Data News — Week 22.26
Data News #22.26 — Snowplow fundraising, stuff you should know about databases, a rant against dbt, the real data quality and fast news.
Bonjour ! Here your fresh Data News edition. This is the first day of July and summer break will arrive for many of you. Sadly data never waits. So I hope you have enough team redundancy to be able to disconnect.
This week I published a new YouTube animated video: data explained to kids — in French but with English subtitles. BTW if you want to help me to do the English version, ping me 👋
Data Fundraising 💰
- Snowplow, a complete suite of web analytics tools, raised $40m Series B. This is an open-source tool I know from back in 2014 and their marketing evolved drastically. From a web analytics tool to a behavioral data platform including AI and so on. By coincidence — or by chance — last week Italy declared Google Analytics illegal following others in Europe.
- Zing Data raised $2.4m seed round. "Data at your fingertips" as they say. Their idea is to provide a mobile-first BI tool. Use your mobile to answer data questions and start data discussions. Obviously it works better for events companies.
- Lightbits raised $42m in capital. Through proprietary technology they sell highly available storage. I got into private object storages just recently because of a mission and I find it super interesting. This is a fierce competition based on saving percentages and so on.
- Opaque Systems raised $22m in Series A. Don't stop at the corporate website, the technology seems promising. Here what they sell: "Opaque is the first confidential computing platform that enables [...] analytics and machine learning on encrypted data". They are also the creators of MC2 an open-source version of their platform. It needs a try.
Things you should know about databases
I often share stuff around databases knowledge. This is a content I really enjoy. It's time for you to learn new things you should know about databases.
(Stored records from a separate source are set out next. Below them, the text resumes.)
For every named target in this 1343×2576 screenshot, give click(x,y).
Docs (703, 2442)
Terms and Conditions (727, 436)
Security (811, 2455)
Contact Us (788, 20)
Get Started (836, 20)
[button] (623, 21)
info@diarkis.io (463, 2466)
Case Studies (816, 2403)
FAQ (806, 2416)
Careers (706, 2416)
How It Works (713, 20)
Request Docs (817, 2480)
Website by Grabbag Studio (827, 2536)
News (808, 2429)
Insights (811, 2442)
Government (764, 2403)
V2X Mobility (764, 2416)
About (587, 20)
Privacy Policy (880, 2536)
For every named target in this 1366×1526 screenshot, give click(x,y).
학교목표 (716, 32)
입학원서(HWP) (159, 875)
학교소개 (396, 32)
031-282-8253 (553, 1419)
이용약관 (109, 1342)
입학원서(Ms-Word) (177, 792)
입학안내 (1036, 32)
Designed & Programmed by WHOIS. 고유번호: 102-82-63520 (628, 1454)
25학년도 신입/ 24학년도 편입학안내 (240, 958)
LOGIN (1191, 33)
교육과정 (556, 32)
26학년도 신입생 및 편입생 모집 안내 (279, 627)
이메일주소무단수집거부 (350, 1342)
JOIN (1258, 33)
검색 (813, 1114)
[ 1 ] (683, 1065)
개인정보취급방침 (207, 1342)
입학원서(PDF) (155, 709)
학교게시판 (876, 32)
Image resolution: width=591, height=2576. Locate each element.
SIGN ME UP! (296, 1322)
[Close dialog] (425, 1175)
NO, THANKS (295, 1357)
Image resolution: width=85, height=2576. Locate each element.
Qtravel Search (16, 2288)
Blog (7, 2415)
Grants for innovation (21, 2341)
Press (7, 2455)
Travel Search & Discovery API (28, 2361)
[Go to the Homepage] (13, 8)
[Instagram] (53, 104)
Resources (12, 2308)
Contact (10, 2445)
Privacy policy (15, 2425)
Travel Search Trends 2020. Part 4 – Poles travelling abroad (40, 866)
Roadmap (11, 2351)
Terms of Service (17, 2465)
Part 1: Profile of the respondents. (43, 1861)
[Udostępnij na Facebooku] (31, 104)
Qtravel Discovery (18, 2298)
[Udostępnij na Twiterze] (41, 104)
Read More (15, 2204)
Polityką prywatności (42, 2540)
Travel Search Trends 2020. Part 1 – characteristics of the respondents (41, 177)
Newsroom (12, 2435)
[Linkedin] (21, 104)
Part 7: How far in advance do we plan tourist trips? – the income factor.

Mahdi wrote a post with great illustrations. He explains very well how indexes and transactions work. What really happens between BEGIN and COMMIT in your SQL query?
A rant against dbt ref
Complaining about dbt became a trend. When you see the adoption and how people are happy about it this is normal at some point to see dissonant voices. It's Max turn to rant against dbt ref.
I do agree with Max. ref
manipulation is a pain point in dbt that breaks the magic. Especially when your workflow as a analyst is:
- writing SQL in your Snowflake/BigQuery web UI
- copy/paste the SQL in your text editor (whatever it is) to add it to git
- finding all the tables references to change it to ref
- forgetting something (alerted by the CI/CD)
And you do this every day, for every model you touch. In the end you spend more time playing Where's Wally? with tables names rather than writing SQL — ok I exaggerate a bit, but you got it.
On this specific point I think this is possible to develop a browser extension which on the fly replace tables names with the right dbt references — while waiting for some changes from the inside. If you want to do it with me.
The data quality no-one is speaking of
This is an intervention.
Thanks to the Modern Data Stack and dbt we created SQL-driven platforms and analysts are becoming SQL monkeys. This is not good. Pissing SQL all-day long creates monstrosities. Rather than adding extra layers to achieve data quality, build quality from inside out.
In this post, that I deeply recommend, Petr speaks the truth. Everyone should go back to the root cause of data quality issues: your code complexity. It's time to "tame the complexity".
Databricks Summit
Databricks Summit (called Data + AI Summit) is taking place. As I don't have the time to follow it, here is Simon's feedback on Day 1 and Day 2. In a nutshell they announced
- Change Data Feed, a way to track row-level changes in delta tables.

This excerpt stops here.